通信担当のプリム&防御担当のパリムもてきぱきと仕事をこなしており、その正確な仕事が現在の戦況を好転させているのは明らかだ。
(それに……フィン公女の特殊能力マルチも意外と効果が高い)
マルチとはいろんな属性攻撃を自由にできるの能力である。フィンは雷撃系、火炎系、氷結系の魔法を巧みに切り替え、魔法弾として攻撃するので、敵艦はシールド効果が充分得られず、次々と被弾している。そしてなにより、異世界の少年が改造した主砲の45センチバスター砲が効いている。これは第4魔法艦隊も事前には情報を得ていただろうが、予想以上の効果に戸惑っていることだろう。
(これは意外と善戦するかも……)
正面の分艦隊が成すすべもなくレーヴァテインの前に沈められていくのをシートに座って見ていたラピスはそう思った時、凄まじい光と衝撃にラピスは椅子にしがみついた。レーヴァテインが盾にしていた真上の浮遊石が破壊されたのだ。
激しく揺れるレーヴァテイン。それでもコントロールを失わなかったのは操舵手のカレラ中尉の腕によるところが大きい。
「どうしたの!」
ミート少尉がプリムちゃんに確認する。
「上からですううう」
「ドラゴンシールドの効果でかろうじてダメージをまぬがれましたが、次はやばいでおじゃる」
「旦那、どういうわけか、上の艦隊はこっちの居場所が確実にわかるみたいだにゃ」
トラ吉がそう平四郎に告げる。これだけピンポイントで攻撃してくるのだ。トラ吉が言わなくても誰もがそう思った。
「これだけ浮遊石があったらレーダーなんて役に立たないはず。だとすると、デタラメに撃って当たったか、それとも、こちらの場所を何か違う手段で把握できるのか?」
ミート少尉はそう言いながら思わず耳をすます。もしかしたら、音ではないかと思ったのだ。静かにしていると爆発音と風で岩がぶつかる音。そしてレーヴァテインのエアマグナムエンジンの音が耳に入ってくる。
「音か……」
平四郎もミート少尉と同じことを考えた。視覚やレーダーが遮られれば、次に頼るのは「音」である。それにしても、もし、音で判断できるのだったら、相当な聴力の持ち主だろう。
「上から高エネルギー接近ですうううう」
レーダーで監視をしていたプリムちゃんが叫ぶ。上空の第4魔法艦隊による砲撃だ。今度はレーヴァテインを直接狙ってきた。
(まずい……)
平四郎がそう強く感じたとき、また、あの現象が起こった。傍らのフィンと赤い糸のような光でつながると強力な魔力が解放される。平四郎の黒い瞳が赤く変わる。
「旦那のコネクト発動だにゃ」
トラ吉は平四郎のチート状態を見た。おそらく、魔力ゲージはいっぱいであろう。すさまじい、魔力エネルギーが平四郎とフィンを包むのが見える。
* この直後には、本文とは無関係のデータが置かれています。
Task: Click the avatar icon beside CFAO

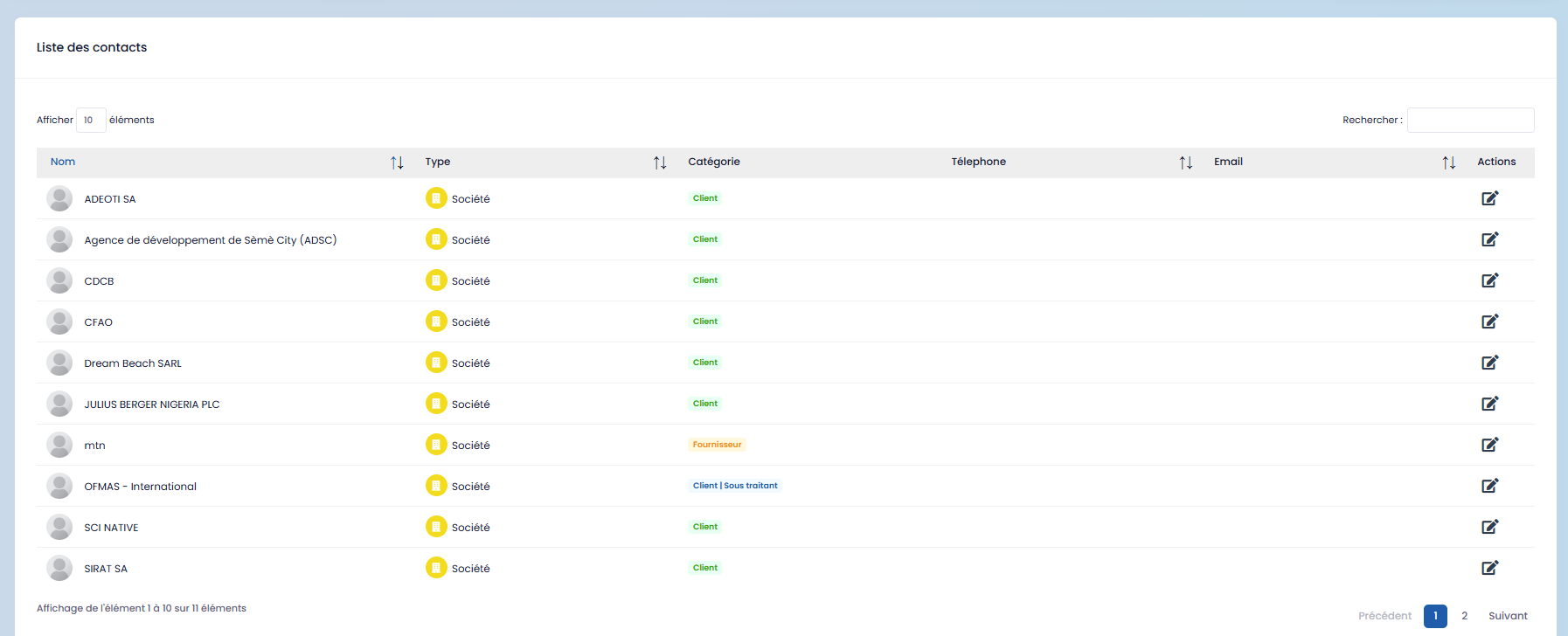Action: click(x=59, y=321)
「さあ、激アツの時間だ。パリムちゃん、クリスタルシールド!」
平四郎はそう命じた。クリスタルシールドは一般的な空中戦艦が使う魔力による防御方法である。シールドのレベルは魔力に左右されるが、今のレベルならかなりの魔力弾もはじきとばせるだろう。 パリムは平四郎の方を向いて笑顔で応える。
「はい、でおじゃる!」
平四郎とフィンの魔力は999万となっていた。これは計測器で図るMAXの数字であったから、実際にはどれくらいの数値かは定かではない。だが、999万でもクリスタルウォールなら強固な楯になる。上空からの集中砲火によってレーヴァテインが隠れていた巨岩は砕け散ったが、シールドのおかげで船体に傷一つつかない。
「うそ! 直撃だったはず!」
第4魔法艦隊旗艦フォルテシモ内でリリムはそう驚きの叫びを上げた。通常では考えられない結果である。
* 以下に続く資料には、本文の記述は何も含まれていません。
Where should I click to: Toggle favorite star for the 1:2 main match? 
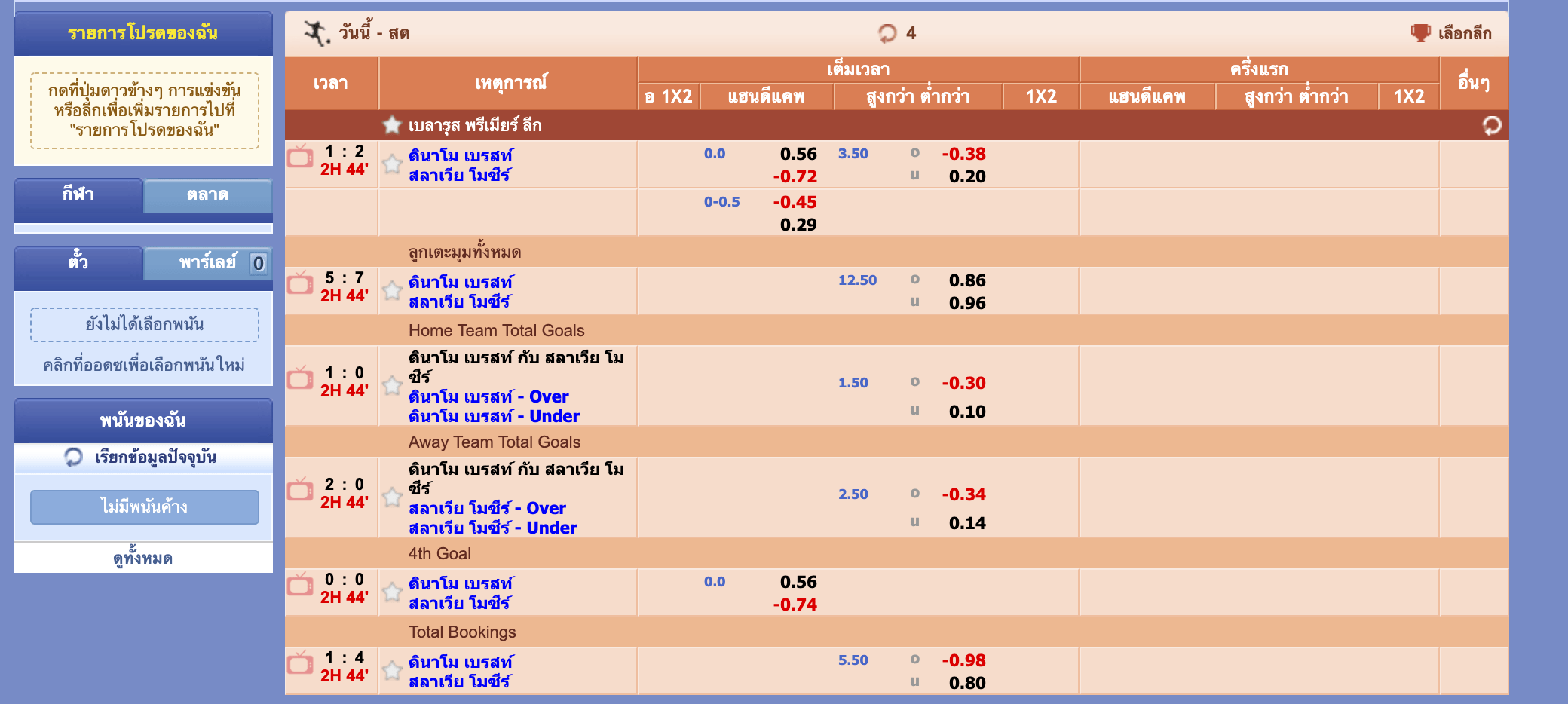(392, 164)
「そんな馬鹿な! ありえない。普通では考えられない」
経験豊富なフォルテシモの艦長、タウンゼット大佐はそう口に出し、同じ言葉を小さく繰り返した。長い経験からしてもあんな強固なシールドは見たことがなかった。こちらの攻撃は戦列艦と巡洋艦による主砲の集中砲火だ。下方であるので全砲門による砲撃ではなかったのだが、それでも長い軍隊経験では考えられない防御力だ。だが、魔力は消耗するものである。現在のようなチートな状態が高い魔力によって支えられているのなら、そんなに長続きはしないだろう。
タウンゼット大佐はそう結論づけた。
「リリム提督、考えられないことですが一時的な魔力の増大によるシールドの強化でしょう。そう何度もできる芸当ではありません。攻撃を続けてあぶりだしましょう」
「そうね」
リリムはそう言って、また音響センサーに耳を済ます。リリムには特殊な能力があった。それは魔力による絶対音感である。どんな小さな音でも聞き分けることのできる力だ。戦列艦の音感センサーと連動ことにより、敵艦のエンジン音を正確に捉えることができた。エンジンを止めても艦内で乗組員が歩く足音、話し声ですら感知できるのだ。それどころか、空中に浮かぶ浮遊石の欠片が船体に当たる音すら聞き分けることができるのだ。
(パチパチ……)
「あそこにいる! 残りの駆逐艦、美味しくいただくよ!」
リリムは第5魔法艦隊の最期の駆逐艦の隠れている場所を発見した。平四郎が安く仕入れて見事に再生した高速駆逐艦だ。